Iron ore spot eyeing further gains on fewer cargoes

Tuesday, 15 Nov 2011

Reuters reported that iron ore may stretch its winning streak to a third week, supported by Chinese buying interest and tight supply in the spot market as traders withhold some cargoes, waiting for prices to rise further.

The steelmaking raw material has gained nearly 18% in the past 10 trading days as steel mills in China, the world's biggest iron ore buyer, replenished inventories after prices fell more than 30% in October.

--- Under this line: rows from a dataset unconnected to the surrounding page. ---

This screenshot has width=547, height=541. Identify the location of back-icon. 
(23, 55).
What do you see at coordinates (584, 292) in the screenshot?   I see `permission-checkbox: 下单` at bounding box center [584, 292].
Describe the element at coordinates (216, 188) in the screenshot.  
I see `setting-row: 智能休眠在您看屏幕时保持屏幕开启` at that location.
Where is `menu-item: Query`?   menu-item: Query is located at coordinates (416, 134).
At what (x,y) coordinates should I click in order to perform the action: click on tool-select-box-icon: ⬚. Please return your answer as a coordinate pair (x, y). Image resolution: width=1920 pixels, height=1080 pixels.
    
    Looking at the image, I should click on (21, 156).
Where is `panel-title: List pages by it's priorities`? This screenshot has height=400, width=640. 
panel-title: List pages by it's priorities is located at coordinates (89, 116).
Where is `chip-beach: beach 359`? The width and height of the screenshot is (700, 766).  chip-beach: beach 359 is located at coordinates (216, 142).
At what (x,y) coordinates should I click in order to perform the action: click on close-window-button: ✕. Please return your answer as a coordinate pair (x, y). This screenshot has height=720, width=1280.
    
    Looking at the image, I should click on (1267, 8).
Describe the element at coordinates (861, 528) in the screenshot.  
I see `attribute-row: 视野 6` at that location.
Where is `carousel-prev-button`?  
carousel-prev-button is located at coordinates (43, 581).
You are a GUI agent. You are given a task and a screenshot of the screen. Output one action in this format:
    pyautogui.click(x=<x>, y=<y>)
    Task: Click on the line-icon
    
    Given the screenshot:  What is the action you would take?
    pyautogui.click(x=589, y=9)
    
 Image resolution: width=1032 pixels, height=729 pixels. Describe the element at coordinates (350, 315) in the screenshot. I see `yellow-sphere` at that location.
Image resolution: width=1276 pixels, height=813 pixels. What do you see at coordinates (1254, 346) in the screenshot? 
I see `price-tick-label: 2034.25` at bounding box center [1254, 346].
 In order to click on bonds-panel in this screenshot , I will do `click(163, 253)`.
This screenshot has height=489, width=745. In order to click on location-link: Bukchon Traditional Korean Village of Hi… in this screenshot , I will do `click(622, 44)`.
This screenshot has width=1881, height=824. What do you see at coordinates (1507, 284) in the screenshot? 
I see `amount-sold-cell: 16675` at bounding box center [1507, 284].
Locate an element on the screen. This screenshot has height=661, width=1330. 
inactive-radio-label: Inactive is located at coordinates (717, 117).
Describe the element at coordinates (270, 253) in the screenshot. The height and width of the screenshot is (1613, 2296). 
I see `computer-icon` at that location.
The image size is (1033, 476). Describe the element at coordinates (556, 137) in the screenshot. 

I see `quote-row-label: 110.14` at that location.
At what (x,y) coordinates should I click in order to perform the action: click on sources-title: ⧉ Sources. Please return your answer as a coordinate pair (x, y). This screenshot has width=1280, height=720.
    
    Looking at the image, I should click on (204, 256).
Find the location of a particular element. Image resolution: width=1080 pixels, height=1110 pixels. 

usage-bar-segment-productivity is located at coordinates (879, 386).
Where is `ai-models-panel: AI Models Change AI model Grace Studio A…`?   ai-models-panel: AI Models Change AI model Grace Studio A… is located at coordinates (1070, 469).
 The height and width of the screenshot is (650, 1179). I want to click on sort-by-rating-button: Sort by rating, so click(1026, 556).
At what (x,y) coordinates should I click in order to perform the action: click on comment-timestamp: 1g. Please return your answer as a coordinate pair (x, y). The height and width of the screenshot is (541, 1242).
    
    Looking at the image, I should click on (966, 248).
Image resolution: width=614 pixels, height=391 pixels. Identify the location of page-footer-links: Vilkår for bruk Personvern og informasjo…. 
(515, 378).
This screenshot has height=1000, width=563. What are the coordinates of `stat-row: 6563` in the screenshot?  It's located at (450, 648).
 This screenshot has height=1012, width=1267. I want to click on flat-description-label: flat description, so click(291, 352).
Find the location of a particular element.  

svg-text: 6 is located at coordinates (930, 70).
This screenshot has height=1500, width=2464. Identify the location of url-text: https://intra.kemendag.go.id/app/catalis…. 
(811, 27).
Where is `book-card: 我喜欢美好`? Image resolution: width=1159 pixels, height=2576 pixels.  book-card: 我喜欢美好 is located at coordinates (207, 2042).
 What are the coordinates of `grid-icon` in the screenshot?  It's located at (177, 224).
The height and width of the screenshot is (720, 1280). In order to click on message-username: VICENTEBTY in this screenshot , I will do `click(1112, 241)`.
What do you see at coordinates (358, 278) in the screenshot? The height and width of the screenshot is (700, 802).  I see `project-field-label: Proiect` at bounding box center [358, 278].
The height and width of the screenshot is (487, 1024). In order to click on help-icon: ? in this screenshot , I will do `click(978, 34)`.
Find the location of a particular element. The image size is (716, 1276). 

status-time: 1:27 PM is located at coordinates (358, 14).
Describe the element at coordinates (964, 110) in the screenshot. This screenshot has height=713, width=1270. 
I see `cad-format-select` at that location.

But some physical traders have been holding back cargoes, hoping to sell later when prices turn even higher.

An iron ore trader in Singapore said that "Traders are buying aggressively, but whatever they're buying they're just keeping it with an intention to sell later at a higher price. Everybody's lost a lot of money when prices dropped sharply so now they feel the market will continue to turn up and are offering at levels higher than where the market is."

Chinese consultancy Umetal said that offer prices for Australian 63 grade Newman iron ore fines rose a dollar to USD 143 to USD 145 a tonne, including freight and Indian 63.5/63 grade fines increased USD 3 to USD 142 to USD 145.

It said that restocking by smaller Chinese steel mills had boosted their average iron ore inventory to 26 days of use now from 21 days at the end of October, Macquarie said in a note. That is still below the 28 to 33 day inventory range from March to September.